In an attempt to clean this while sleepwalking I apparently changed both of them, but left a towel underneath instead of changing the sheets. I giggle snorted a bit waking up with his feet in my face, while my legs were hovered over the side of the bed – feet curled in a painful position. My back was cracking, aching – my neck was stiff, and my head felt like I had taken a few blows from Mike Tyson.

Yet as I awoke and turned to move his feet – his little face was staring back at me.

“May I have Fruity Pebbles?” he asked.

“What time is it?” I grumbled.

He picked up my phone, turned it on, and in his smart – 1st grade voice – retorted “it’s 7:30. I’m hungry. You’re sleeping late.”

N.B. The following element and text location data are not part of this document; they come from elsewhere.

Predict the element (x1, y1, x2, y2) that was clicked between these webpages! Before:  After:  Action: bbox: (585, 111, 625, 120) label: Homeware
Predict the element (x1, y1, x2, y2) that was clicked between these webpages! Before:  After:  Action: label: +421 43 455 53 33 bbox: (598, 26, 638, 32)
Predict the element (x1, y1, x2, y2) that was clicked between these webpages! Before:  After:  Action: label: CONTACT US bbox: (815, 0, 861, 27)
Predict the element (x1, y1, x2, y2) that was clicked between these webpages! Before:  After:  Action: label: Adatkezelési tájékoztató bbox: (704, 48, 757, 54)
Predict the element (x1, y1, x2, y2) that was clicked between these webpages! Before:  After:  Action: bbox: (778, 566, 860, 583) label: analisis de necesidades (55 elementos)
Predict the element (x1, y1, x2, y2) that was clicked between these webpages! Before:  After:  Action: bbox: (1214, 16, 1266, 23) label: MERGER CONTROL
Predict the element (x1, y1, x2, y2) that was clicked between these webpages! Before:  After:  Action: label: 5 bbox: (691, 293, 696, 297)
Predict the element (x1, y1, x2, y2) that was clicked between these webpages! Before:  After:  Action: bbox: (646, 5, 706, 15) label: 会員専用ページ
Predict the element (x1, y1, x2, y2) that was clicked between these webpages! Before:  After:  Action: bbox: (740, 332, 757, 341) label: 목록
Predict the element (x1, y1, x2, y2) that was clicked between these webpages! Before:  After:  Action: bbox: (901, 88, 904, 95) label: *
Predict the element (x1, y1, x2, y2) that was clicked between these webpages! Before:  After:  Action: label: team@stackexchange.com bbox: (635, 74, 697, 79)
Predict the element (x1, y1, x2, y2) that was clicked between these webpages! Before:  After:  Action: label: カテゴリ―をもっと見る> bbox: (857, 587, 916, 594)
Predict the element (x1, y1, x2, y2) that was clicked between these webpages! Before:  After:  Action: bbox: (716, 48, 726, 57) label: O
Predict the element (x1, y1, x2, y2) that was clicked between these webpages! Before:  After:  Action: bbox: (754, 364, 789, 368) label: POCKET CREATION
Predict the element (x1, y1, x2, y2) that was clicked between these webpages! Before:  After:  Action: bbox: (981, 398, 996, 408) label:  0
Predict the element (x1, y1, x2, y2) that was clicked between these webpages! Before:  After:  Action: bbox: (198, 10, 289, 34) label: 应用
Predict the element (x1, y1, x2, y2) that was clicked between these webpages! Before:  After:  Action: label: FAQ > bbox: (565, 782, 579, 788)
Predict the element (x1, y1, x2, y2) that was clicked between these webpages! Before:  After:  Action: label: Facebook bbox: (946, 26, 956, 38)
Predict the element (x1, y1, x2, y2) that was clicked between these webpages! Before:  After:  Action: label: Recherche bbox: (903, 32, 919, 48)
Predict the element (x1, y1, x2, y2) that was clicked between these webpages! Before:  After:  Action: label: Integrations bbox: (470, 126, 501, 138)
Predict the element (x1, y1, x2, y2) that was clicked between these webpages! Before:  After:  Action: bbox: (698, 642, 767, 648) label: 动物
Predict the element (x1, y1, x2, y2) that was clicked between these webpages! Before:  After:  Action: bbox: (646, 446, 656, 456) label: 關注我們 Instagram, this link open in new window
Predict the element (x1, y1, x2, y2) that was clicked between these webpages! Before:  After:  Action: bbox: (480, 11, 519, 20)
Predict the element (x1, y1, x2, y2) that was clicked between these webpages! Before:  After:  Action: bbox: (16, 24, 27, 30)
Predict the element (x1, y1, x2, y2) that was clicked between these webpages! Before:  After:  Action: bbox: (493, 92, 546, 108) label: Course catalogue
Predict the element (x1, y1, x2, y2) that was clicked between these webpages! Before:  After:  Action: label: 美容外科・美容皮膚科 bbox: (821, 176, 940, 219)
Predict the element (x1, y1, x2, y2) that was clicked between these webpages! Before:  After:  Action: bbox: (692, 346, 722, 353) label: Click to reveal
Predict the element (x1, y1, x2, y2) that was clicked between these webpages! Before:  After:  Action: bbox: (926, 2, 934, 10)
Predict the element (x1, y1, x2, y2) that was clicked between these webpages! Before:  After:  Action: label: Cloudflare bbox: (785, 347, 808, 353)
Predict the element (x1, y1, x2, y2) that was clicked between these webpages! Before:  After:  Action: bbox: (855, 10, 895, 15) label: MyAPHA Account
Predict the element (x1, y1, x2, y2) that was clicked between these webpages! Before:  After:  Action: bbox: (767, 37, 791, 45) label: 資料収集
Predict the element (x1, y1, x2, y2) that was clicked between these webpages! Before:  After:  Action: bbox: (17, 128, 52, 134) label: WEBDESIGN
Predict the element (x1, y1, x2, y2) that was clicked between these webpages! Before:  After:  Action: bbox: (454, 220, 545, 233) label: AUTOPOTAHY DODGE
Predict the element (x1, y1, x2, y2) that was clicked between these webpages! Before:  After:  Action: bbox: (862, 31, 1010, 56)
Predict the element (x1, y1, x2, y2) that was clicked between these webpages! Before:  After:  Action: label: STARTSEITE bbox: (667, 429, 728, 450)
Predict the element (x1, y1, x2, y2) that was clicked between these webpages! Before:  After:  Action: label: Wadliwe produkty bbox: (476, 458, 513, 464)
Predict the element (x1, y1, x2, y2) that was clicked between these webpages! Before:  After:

I remember laughing that deep, low sneer of mine that I often do when I’m being sarcastic. Yes, I wanted to sleep late, as a parent – he’s right, the kid is a smart dude, 7:30 is late.

“Sure, sweetheart. You may have some Fruity Pebbles.”

He smiled. He grabbed his sister in excitement and told her he would be back with their favorite breakfast and they would then choose a movie to snuggle up with mommy and watch.

It’s those moments I cherish, I thought. Despite being tired, having missed a dose of my medication, hardly slept at all without being overwhelmed with the scent of urine and dirty socks …

I woke up to my baby – the baby boy that I never heard his first cries, or saw his first breath – and I was never the first person to hold him.

But I will always be his mommy – and when he came back up with his Fruity Pebbles, he grabbed me and hugged me.

“I love you, Mommy.”

“I love you too, buddy.”

He knew that the moment he popped out – even if it wasn’t my words that he heard first. Mine will always mean the most – even if it’s simply a “yes, sweetheart” – when asking for his favorite cereal. These are cherished encounters.